**Dataset extract**
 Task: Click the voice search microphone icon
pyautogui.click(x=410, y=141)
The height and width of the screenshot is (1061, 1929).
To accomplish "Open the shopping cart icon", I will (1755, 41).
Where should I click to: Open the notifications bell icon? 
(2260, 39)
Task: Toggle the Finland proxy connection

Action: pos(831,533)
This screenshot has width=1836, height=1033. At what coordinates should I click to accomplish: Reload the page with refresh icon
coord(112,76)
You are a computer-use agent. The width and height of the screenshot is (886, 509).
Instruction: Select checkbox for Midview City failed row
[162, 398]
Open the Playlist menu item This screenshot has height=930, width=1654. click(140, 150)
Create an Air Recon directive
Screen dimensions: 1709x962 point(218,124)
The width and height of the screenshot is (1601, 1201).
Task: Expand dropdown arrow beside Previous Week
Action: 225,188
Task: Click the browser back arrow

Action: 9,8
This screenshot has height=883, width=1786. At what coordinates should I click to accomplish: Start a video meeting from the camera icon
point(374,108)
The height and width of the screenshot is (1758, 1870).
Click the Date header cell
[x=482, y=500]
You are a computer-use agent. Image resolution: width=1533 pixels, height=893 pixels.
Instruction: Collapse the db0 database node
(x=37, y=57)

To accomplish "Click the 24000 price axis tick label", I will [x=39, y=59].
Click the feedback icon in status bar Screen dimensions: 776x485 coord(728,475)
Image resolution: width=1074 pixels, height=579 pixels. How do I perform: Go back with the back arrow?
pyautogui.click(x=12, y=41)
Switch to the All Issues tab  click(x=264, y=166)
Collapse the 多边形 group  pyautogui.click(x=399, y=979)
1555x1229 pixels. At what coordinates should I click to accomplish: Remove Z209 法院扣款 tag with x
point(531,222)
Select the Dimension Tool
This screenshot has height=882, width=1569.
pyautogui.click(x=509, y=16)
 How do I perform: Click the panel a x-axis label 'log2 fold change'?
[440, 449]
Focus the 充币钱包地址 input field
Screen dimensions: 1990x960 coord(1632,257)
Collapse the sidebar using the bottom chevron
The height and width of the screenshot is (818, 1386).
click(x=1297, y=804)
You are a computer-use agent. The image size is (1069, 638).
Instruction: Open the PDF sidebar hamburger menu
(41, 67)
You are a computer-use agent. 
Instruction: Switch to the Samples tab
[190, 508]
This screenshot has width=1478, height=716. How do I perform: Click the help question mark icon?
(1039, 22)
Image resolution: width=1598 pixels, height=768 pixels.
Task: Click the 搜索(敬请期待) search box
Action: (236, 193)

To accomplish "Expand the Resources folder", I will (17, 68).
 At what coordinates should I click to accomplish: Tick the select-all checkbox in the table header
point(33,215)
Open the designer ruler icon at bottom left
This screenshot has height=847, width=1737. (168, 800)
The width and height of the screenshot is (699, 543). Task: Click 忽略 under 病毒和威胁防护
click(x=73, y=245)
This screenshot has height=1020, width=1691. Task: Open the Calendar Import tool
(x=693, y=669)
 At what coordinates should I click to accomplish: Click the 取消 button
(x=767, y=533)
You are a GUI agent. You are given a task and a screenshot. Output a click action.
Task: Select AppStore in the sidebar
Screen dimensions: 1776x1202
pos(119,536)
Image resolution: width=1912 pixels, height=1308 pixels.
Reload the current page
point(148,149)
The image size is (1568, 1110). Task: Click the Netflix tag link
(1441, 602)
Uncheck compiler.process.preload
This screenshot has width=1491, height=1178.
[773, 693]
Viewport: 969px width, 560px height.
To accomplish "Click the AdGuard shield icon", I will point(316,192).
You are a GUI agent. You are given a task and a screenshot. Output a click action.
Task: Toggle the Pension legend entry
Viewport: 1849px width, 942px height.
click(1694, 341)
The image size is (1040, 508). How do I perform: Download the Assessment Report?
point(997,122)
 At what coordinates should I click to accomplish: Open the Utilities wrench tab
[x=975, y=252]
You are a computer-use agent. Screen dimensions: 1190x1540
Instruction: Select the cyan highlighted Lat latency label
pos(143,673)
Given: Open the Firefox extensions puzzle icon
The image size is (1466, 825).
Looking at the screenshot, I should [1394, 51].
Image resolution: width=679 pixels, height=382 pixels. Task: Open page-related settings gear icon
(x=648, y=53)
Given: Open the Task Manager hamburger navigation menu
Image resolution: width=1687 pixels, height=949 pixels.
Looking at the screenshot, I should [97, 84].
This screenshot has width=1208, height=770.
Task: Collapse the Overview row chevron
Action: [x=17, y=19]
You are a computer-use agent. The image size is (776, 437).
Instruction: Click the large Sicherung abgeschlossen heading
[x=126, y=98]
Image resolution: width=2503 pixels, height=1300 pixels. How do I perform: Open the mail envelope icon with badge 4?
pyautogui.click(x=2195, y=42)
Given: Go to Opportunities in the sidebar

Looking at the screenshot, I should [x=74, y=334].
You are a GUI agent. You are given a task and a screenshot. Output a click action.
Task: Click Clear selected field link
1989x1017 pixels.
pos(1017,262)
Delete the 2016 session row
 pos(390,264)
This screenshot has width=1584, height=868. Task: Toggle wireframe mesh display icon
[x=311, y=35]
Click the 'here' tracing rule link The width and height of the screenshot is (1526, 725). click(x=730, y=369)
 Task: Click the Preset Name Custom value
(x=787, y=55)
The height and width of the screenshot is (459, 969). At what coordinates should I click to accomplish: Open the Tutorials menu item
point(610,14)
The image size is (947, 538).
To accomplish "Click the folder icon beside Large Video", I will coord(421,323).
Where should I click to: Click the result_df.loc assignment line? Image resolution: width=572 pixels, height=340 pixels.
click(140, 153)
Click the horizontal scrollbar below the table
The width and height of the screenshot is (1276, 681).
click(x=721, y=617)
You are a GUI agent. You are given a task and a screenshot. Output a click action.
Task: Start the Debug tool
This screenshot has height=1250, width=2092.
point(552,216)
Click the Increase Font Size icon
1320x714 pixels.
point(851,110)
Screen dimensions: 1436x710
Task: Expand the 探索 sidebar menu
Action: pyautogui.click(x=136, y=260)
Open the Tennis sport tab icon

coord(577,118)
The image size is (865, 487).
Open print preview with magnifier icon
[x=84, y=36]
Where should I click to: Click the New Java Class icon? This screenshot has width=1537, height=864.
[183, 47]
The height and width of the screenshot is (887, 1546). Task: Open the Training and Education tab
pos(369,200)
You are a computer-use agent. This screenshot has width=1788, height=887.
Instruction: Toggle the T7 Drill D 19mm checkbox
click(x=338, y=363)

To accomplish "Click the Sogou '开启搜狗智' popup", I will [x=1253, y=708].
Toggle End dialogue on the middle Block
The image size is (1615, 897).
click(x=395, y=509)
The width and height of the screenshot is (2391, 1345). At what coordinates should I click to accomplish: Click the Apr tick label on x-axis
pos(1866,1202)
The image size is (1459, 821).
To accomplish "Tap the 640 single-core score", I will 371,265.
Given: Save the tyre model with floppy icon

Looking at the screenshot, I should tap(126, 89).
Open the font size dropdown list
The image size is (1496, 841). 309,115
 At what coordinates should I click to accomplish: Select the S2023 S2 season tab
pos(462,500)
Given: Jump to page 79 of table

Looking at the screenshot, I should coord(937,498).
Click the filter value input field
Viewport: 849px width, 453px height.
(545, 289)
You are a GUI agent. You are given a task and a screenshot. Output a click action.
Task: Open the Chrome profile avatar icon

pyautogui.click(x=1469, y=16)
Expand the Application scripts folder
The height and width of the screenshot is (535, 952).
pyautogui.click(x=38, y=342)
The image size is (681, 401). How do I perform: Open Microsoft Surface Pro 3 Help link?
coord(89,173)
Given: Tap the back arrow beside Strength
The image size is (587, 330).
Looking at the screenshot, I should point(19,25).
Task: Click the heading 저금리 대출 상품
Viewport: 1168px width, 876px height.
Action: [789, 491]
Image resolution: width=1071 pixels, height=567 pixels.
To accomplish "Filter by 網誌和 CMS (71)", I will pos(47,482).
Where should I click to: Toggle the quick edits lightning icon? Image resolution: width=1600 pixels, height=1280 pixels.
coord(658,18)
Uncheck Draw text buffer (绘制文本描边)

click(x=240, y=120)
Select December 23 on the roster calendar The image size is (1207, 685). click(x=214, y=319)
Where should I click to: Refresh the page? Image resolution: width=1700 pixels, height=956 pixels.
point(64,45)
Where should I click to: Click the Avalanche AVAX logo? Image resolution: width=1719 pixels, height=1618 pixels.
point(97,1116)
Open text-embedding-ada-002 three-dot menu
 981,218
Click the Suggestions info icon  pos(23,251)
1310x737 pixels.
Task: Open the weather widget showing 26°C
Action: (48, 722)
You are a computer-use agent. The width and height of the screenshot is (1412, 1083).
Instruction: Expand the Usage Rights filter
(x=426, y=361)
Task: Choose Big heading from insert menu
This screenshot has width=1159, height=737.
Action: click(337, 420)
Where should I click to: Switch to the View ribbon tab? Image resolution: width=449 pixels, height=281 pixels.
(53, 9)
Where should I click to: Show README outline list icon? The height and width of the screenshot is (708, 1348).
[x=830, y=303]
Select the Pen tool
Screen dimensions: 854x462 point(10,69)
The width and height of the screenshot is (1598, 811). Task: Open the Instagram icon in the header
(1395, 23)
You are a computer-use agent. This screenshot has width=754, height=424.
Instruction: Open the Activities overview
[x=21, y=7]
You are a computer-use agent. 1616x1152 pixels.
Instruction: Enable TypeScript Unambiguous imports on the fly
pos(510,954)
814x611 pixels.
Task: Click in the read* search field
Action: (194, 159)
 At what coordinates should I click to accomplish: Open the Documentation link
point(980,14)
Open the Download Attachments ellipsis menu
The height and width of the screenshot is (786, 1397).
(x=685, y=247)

**Work order**
Exactly the lines running from the top of the records to the line that contains "Open the Playlist", inclusive, must be set down, and nothing more.

**Response to this exercise**
 Task: Click the voice search microphone icon
pyautogui.click(x=410, y=141)
The height and width of the screenshot is (1061, 1929).
To accomplish "Open the shopping cart icon", I will (1755, 41).
Where should I click to: Open the notifications bell icon? 
(2260, 39)
Task: Toggle the Finland proxy connection

Action: pos(831,533)
This screenshot has width=1836, height=1033. At what coordinates should I click to accomplish: Reload the page with refresh icon
coord(112,76)
You are a computer-use agent. The width and height of the screenshot is (886, 509).
Instruction: Select checkbox for Midview City failed row
[162, 398]
Open the Playlist menu item This screenshot has height=930, width=1654. click(140, 150)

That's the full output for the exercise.